The power supply is adjusted to 12 volts applied to the motor, and the dynamometer is set to maintain a constant load of To ounce inches on the motor’s output shaft, and as a result the motor spins at Wo RPM and the motor is drawing Io Amps. Assume this operating point is well within the motor’s safe continuous-duty operating range.
Without changing anything else, the applied voltage is adjusted down to 10 volts. Assume the motor is still spinning at this lower voltage. Ignoring secondary effects such as windage and bearing friction etc in the motor, to a first approximation what happens to the motor speed and current due to the decrease in applied voltage?
a) speed decreases and current decreases
b) speed decreases and current stays roughly the same
c) speed decreases and current increases
d) speed increases and current decreases
e) speed increases and current stays roughly the same
Alright, here’s my shot: The DC motor state equation is Voltage = kspeed + current over windings * R, which means that voltage is being split between back-EMF (the first term) and actually producing torque (second term). We can ignore k and R because this is asking about relative increase/decrease and both are positive constants. When voltage decreases, one of the two must decrease along with it. However, we’re told that torque is constant, so IR must remain constant. Therefore k*speed must decrease, so the motor gets slower.
EDIT: The instantaneous effect is that current drops, because velocity can’t change instantly. This reduces the torque for a moment, slowing the motor down until the back-EMF compensates entirely for the change in voltage.
I’ve got one but it’s important: modeling your motors for open-loop control or for feed-forward in closed-loop. By driving the robot at a bunch of steady voltages, you can find the velocity vs. voltage curve (it’s actually a line). The y-intercept of that line will give you the minimum amount of torque/current you need to overcome friction. The slope of that line gives K in the motor state equation I discussed above.

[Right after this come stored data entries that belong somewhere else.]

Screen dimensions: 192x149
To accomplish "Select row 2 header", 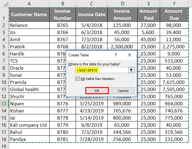I will pyautogui.click(x=4, y=25).
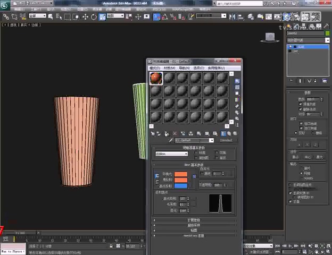Screen dimensions: 332x255
Task: Expand the Extended Parameters rollout
Action: 194,219
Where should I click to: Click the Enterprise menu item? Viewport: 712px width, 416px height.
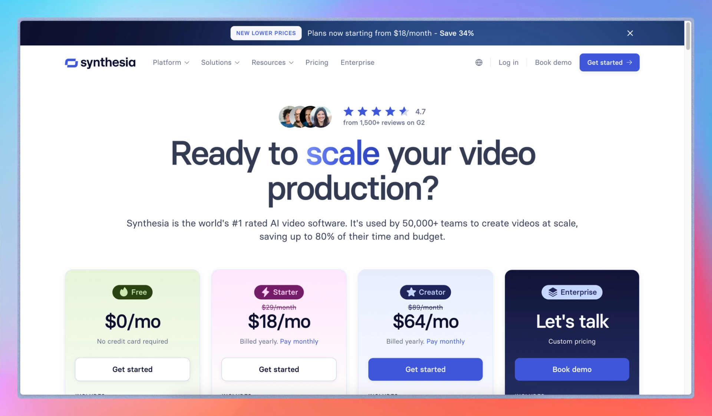(x=357, y=62)
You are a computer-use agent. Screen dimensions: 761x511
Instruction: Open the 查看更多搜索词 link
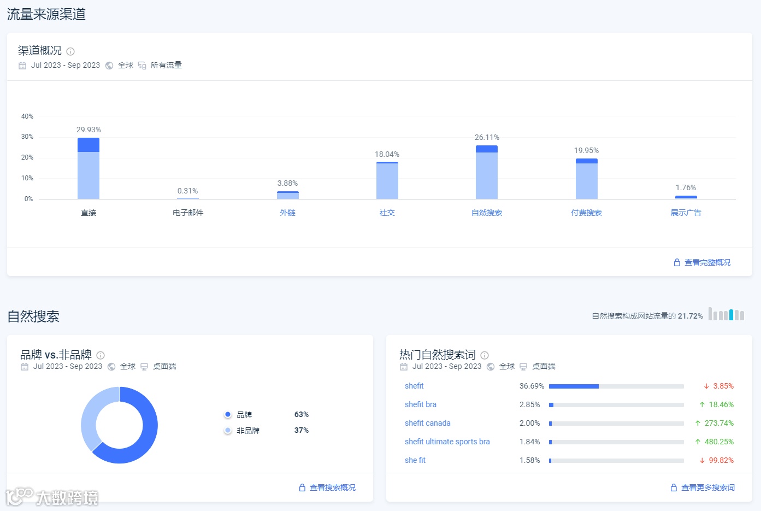(x=708, y=487)

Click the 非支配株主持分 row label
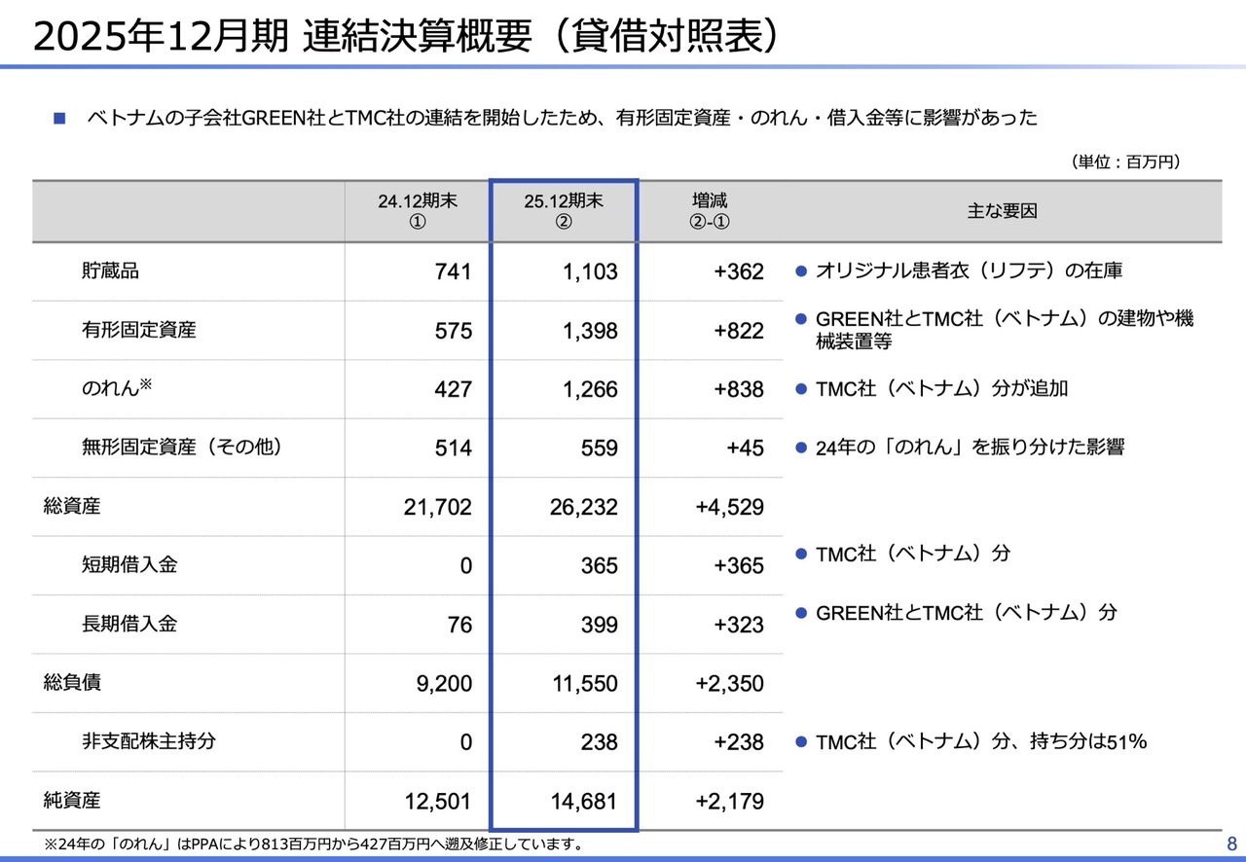coord(148,741)
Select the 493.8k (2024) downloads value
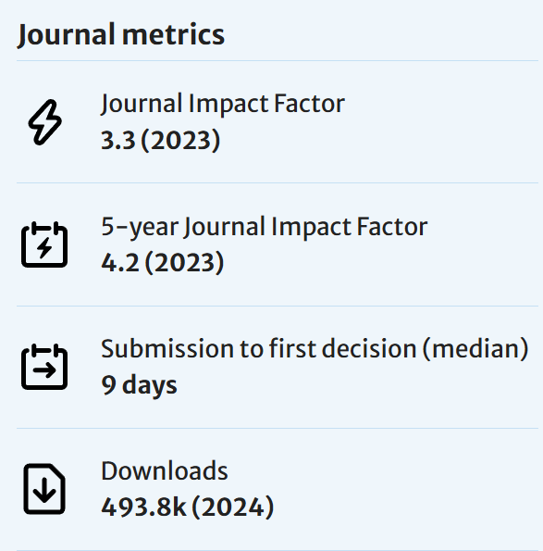The width and height of the screenshot is (543, 551). pos(188,507)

Once you have that equation, accelerate the robot any way you want (driving around works) and measure the voltage, velocity, and acceleration (use the derivative of velocity, not an accelerometer, they’re too noisy). By subtracting out the voltage that the motor “should” draw according to the line you got above, you can find how much voltage is going towards “productive” (i.e. not fighting friction) torque. Plotting that voltage against acceleration gives you R, the resistance of the windings. With these measurements, you can upgrade your open-loop/feedforward from voltage=12*(velocity sp/max speed) to voltage = kvelocity sp + intercept + r(acceleration), which almost fully characterizes the motor. The only things missing are inductance and capacitance, both of which are negligible for a drive motor and probably negligible for any mechanism slower than a can grabber.
“You must spread some Reputation around before giving it to noah.gleason again.”
@Mark: 3620 has not done what Noah describes, but we have used current as a measure of excess drag torque in two ways:
we dial in alignment and belt tension in our drive trains by measuring motor current required to drive them with wheels-up; i.e., chassis on blocks. Any current beyond N*I_free, where N is the number of motors per gearbox, is excess drag. We never completely eliminate that excess, but we aim to get it below 1.5 Ampere. We also aim to get it balanced left vs. right, so the robot will be easier to drive on a straight path. (We are a skid steer team, up through 2017.)
we measure motor current required by scoring mechanisms to determine how much friction we are fighting, and use that information either to explore ways to reduce the friction, or to assess how much our speed-reduction ratios must be adjusted to prevent motor overheating and/or brown-outs.
Both of the above are performed during prototyping and again during final integration of the robot, using in-line ammeters between the motors and their controllers. We use the same procedures to diagnose problems that arise during practice or at competition.